At some point, demonstrators plopped down side-by-side against a desk. Several TwitPics and photos on Facebook show the scene, including of the protesters holding up a sign that read, “Don’t talk to the cops.”
More photos of the protest were posted online, including one that showed a demonstrator holding a large cloth sign that read “Outing the truth is not a crime! Free Bradley Manning.” Another man held a cardboard sign with the question, “Obama, why are you prosecuting whistleblowers?”
Thurman told CNN that the pro-Manning movement is gaining momentum. “We think it’s outrageous that he’s been in jail for more than 800 days,” he said.
Since its founding in 2010, the nonprofit Bradley Manning Support Network, based in northern California, has organized rallies across the country for Manning. The group has a strong social media presence on Twitter found at #vets4brad, #bradlymanning and #freebrad. Manning’s public Facebook page is usually active.
The network has raised money to pay for Manning’s private attorney and experienced court martial counsel David Coombs. The lawyer has kept a blog for more than a year detailing developments in Manning’s case, often posting full documents online.
Coombs has filed numerous motions over the past year including asking that charges against Manning be dropped or combined – motions that have taken time to be addressed by the prosecution and heard at Fort Meade, Maryland, where all pre-trial proceedings have occurred. Coombs has often struck out. Several motions were denied in April.
Just last week, Coombs filed another motion alleging that Manning had been held in the “harshest conditions possible” which constituted “unlawful pretrial punishment.” That will no doubt take weeks to be heard.
“That’s what is taking so long, and dragging this case out,” said Michael Waddington, a criminal defense attorney who has tried at least 150 military hearings and dozens of court martial trials.
Waddington is not involved in Manning’s case.
“The defense has tremendous control over whether Manning gets a speedy trial – or at least a trial that happens before a client spends 800 or more days in jail,” he said. “I have never heard of a case lasting 800 days. That doesn’t happen.”
Most court martial cases – from date of charges filed to actual trial – take between 60 to 180 days, he said.
“I wonder if the pro-Manning protesters and the politics of Manning’s case are calling the shots here,” Waddington said. “Is this about a man or is this about a cause?”

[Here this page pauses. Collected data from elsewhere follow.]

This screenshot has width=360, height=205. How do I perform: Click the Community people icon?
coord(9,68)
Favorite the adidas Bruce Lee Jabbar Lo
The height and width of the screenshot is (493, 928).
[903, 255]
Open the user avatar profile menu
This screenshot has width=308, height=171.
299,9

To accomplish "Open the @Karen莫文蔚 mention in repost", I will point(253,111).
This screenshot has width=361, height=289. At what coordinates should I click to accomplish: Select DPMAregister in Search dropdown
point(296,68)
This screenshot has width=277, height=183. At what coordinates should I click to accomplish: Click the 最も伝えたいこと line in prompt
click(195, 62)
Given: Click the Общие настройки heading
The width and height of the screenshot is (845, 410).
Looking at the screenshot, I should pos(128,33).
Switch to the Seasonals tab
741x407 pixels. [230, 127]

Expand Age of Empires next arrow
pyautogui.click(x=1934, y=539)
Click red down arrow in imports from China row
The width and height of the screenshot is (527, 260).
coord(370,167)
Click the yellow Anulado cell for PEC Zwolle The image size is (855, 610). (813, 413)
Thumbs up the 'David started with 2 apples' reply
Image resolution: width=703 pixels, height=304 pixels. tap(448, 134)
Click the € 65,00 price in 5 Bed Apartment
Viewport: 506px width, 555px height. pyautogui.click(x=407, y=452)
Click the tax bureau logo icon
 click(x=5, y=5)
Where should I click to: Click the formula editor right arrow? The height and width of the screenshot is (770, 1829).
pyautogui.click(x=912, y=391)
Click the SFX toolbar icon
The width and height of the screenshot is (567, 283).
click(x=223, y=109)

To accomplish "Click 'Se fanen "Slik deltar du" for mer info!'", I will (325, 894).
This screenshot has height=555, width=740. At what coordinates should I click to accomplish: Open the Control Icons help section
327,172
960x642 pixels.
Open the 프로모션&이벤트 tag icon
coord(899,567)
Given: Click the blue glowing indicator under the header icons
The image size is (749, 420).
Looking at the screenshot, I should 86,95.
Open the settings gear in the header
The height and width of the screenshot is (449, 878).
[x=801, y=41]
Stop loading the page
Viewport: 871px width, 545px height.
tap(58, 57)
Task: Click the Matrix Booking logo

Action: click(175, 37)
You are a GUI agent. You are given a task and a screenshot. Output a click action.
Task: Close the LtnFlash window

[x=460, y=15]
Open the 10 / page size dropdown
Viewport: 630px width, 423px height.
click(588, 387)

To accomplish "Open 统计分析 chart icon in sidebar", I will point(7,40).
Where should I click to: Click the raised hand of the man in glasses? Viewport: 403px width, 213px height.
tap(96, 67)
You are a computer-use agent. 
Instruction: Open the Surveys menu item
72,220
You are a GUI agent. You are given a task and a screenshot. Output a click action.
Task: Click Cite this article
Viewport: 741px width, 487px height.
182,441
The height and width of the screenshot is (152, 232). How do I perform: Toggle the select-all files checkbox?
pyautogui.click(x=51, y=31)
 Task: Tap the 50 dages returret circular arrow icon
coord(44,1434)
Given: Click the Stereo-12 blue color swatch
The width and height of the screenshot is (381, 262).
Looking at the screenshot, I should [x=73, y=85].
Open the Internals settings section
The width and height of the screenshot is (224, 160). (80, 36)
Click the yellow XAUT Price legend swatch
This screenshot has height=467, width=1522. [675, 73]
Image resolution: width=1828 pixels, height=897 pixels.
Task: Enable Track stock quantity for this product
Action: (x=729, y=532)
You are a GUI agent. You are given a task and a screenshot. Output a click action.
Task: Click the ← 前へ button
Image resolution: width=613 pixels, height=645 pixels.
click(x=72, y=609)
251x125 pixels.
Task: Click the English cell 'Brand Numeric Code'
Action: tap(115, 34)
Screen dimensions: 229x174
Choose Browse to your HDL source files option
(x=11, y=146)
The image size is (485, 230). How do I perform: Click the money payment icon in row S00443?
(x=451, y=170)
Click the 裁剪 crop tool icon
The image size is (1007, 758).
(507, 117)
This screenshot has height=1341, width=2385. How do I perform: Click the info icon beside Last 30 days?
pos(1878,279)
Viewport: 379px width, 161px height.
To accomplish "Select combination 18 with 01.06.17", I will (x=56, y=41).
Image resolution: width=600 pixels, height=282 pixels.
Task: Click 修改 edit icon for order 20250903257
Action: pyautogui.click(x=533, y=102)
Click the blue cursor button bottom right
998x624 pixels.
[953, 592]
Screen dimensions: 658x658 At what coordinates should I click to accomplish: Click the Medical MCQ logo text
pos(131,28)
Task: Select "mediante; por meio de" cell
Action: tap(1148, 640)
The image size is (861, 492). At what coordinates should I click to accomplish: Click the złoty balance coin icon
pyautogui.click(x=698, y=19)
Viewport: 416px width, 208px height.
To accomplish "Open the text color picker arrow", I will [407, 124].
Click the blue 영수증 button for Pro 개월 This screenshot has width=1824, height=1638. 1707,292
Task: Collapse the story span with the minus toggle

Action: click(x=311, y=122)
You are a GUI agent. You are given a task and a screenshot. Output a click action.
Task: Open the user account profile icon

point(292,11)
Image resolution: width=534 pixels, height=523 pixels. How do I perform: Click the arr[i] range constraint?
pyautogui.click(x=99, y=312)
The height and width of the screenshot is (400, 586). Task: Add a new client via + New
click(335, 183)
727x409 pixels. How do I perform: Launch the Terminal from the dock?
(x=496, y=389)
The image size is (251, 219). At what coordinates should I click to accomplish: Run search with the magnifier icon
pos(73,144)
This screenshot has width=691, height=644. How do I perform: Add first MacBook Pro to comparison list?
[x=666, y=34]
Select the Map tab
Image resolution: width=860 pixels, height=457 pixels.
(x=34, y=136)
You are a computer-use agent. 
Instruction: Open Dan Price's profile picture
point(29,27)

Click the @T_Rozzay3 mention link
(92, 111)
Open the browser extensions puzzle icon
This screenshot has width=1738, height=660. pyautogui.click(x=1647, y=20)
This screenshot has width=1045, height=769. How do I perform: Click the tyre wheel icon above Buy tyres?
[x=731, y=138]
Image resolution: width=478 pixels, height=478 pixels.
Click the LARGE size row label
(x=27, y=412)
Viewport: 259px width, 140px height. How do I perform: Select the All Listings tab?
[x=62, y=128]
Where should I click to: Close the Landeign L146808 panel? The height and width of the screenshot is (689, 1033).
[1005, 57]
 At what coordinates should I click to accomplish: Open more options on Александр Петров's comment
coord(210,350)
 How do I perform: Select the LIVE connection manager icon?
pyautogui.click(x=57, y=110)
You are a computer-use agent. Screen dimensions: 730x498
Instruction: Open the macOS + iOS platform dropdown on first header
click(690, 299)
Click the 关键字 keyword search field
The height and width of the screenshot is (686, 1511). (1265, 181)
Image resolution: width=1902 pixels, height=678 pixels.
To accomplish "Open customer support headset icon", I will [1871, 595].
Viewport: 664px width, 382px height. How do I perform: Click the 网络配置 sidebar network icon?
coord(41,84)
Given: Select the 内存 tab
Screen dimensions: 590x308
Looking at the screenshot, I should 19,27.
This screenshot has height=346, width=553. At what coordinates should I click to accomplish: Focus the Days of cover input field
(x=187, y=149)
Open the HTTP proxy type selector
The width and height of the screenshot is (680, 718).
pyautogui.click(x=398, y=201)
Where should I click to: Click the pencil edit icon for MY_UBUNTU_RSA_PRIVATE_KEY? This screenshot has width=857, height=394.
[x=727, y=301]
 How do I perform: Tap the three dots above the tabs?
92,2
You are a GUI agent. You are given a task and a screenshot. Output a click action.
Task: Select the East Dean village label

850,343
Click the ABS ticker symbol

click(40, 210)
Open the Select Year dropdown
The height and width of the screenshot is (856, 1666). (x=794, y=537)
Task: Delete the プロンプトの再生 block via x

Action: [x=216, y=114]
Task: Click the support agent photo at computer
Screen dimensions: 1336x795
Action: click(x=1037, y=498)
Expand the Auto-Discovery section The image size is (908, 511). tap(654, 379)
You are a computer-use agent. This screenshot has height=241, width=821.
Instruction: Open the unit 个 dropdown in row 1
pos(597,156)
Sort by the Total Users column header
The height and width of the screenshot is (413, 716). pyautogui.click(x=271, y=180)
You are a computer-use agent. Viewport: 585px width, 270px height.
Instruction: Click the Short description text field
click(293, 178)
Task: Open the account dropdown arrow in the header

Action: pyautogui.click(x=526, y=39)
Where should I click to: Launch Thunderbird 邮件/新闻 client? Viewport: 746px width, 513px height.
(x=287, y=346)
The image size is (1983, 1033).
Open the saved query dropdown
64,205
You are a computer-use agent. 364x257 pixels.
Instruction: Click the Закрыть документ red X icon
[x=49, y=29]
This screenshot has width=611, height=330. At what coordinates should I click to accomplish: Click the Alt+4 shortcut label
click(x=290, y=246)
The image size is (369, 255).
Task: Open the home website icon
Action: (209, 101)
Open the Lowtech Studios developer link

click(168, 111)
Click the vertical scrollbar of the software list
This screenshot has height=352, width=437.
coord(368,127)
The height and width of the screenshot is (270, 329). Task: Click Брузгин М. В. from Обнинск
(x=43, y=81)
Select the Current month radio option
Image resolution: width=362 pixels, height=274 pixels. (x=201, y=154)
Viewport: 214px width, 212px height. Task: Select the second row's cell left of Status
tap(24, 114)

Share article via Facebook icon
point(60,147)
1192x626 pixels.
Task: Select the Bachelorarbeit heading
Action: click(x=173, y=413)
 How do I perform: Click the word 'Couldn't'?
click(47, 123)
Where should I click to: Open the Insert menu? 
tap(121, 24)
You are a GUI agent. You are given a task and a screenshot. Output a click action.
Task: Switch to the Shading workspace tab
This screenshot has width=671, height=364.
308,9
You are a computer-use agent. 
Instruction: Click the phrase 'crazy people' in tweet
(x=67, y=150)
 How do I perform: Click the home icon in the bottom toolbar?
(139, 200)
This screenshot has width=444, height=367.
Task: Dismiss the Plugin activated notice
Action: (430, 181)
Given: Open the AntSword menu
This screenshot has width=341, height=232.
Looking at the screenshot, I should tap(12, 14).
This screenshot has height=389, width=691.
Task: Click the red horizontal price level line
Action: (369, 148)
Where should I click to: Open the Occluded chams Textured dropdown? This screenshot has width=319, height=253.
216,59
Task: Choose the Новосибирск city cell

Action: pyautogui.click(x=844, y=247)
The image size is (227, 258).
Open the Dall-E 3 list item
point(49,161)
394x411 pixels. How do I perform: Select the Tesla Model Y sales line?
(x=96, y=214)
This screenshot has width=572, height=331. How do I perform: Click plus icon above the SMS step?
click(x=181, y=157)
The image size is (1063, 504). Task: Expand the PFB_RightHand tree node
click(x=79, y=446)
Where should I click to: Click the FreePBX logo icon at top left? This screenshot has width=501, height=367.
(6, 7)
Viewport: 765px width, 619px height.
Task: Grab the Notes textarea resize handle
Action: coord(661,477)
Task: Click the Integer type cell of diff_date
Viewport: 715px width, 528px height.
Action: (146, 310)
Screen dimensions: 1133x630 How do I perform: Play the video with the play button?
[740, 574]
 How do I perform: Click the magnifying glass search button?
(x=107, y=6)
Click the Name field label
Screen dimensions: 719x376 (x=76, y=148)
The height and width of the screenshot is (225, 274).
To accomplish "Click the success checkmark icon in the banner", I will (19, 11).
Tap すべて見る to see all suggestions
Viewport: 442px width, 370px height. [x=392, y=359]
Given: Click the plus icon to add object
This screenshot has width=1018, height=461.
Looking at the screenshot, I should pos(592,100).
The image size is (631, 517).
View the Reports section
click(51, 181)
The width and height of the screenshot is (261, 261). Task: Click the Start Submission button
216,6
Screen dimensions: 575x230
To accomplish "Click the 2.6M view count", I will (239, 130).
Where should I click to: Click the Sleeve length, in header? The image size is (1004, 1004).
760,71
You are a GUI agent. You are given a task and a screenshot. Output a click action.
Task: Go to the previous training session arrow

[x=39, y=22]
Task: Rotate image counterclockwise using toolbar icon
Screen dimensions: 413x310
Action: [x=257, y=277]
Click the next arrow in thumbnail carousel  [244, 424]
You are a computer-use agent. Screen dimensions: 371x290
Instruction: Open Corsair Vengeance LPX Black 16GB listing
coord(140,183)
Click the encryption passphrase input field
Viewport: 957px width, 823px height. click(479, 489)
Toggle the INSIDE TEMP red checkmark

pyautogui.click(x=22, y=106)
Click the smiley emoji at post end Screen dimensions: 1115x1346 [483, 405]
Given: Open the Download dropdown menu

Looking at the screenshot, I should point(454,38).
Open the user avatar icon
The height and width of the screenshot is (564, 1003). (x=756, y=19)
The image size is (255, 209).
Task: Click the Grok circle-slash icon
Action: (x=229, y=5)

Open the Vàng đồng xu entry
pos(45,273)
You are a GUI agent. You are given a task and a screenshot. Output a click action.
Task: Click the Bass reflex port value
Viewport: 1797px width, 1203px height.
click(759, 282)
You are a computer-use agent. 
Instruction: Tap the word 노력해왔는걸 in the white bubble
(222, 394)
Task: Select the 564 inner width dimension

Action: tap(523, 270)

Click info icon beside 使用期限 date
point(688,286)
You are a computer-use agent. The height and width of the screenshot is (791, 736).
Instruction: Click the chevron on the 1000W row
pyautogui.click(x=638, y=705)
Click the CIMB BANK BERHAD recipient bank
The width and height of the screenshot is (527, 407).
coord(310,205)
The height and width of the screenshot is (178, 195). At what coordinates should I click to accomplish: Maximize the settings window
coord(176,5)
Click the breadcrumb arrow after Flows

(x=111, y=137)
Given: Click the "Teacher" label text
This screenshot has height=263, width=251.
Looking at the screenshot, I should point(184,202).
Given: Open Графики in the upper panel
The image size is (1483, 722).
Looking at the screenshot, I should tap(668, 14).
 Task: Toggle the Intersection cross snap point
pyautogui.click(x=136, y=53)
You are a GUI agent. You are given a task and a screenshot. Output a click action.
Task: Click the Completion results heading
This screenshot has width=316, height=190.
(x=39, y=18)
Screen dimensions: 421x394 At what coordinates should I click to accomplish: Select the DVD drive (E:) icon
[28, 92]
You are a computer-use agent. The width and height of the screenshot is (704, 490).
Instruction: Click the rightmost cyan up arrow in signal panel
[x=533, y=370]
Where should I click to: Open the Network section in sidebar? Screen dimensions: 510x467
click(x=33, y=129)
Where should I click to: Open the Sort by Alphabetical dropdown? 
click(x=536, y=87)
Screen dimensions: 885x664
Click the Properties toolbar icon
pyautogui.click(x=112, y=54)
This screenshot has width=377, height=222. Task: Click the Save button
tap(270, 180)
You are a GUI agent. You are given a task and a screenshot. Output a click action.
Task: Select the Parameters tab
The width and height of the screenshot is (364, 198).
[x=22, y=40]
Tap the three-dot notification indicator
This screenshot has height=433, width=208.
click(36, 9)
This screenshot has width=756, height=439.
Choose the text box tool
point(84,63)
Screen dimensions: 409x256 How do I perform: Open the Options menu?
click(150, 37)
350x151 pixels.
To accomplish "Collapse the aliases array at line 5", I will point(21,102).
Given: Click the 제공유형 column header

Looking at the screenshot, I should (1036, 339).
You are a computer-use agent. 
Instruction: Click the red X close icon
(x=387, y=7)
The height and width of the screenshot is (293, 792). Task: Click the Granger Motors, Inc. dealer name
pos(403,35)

Thurman says it’s both. So does protester Lorraine Reitman. She works for the Electronic Frontier Foundation, a donor-funded nonprofit that works to protect freedom on the Web. She was at Thursday’s protest, though not in her capacity with the organization.
“I was protesting on my own because Bradley represents something I believe very strongly in. We want his lawyer to make as many attempts to free Bradley as possible,” she said. “It’s really about not letting the government dictate or frighten people into not doing and saying as they please or limiting information online.”
Pro-Manning supporters are amping up their movement ahead of the November election.
On September 6, the final day of the National Democratic Convention, they are planning to rally at Obama campaign headquarters across the country.
“We have supporters in every major city who are participating,” Thurman said. “I know we’ll have a strong turn out. Bradley should never think that people have forgotten about him.”